• Goal
Update the records that begin at the line that has "This screenshot has width=1298, height=697." and stop after the line that has "Image resolution: width=1590", changing "select box" to "dropdown menu" and leaving all else as it is. Return only those lines.

═════ Material shown ═════

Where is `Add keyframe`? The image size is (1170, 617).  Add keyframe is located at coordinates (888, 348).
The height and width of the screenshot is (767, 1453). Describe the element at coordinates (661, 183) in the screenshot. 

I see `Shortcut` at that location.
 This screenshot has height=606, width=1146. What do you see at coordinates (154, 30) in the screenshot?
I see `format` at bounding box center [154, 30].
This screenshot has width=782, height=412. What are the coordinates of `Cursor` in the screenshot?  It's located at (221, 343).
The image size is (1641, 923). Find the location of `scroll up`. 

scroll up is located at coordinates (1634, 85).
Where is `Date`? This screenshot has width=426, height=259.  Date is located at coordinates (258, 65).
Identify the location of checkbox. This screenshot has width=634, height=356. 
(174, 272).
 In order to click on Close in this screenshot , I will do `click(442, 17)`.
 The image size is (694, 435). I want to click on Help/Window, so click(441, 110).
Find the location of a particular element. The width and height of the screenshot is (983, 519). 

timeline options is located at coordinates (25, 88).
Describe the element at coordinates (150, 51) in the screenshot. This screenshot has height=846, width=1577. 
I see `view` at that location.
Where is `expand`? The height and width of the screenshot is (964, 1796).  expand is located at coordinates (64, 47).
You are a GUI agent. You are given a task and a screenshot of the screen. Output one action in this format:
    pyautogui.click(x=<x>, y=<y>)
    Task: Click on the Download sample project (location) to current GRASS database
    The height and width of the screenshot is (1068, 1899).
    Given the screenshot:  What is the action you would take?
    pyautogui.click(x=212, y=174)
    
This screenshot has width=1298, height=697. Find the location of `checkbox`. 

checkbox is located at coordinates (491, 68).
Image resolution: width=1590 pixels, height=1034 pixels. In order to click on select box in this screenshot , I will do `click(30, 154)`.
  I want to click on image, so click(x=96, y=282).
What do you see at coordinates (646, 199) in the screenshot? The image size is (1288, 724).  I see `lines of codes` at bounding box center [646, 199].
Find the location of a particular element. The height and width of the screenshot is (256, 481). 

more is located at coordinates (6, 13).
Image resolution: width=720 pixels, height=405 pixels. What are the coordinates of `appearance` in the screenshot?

═════

• Solved problem
This screenshot has width=1298, height=697. Find the location of `checkbox`. 

checkbox is located at coordinates (491, 68).
Image resolution: width=1590 pixels, height=1034 pixels. In order to click on dropdown menu in this screenshot , I will do `click(30, 154)`.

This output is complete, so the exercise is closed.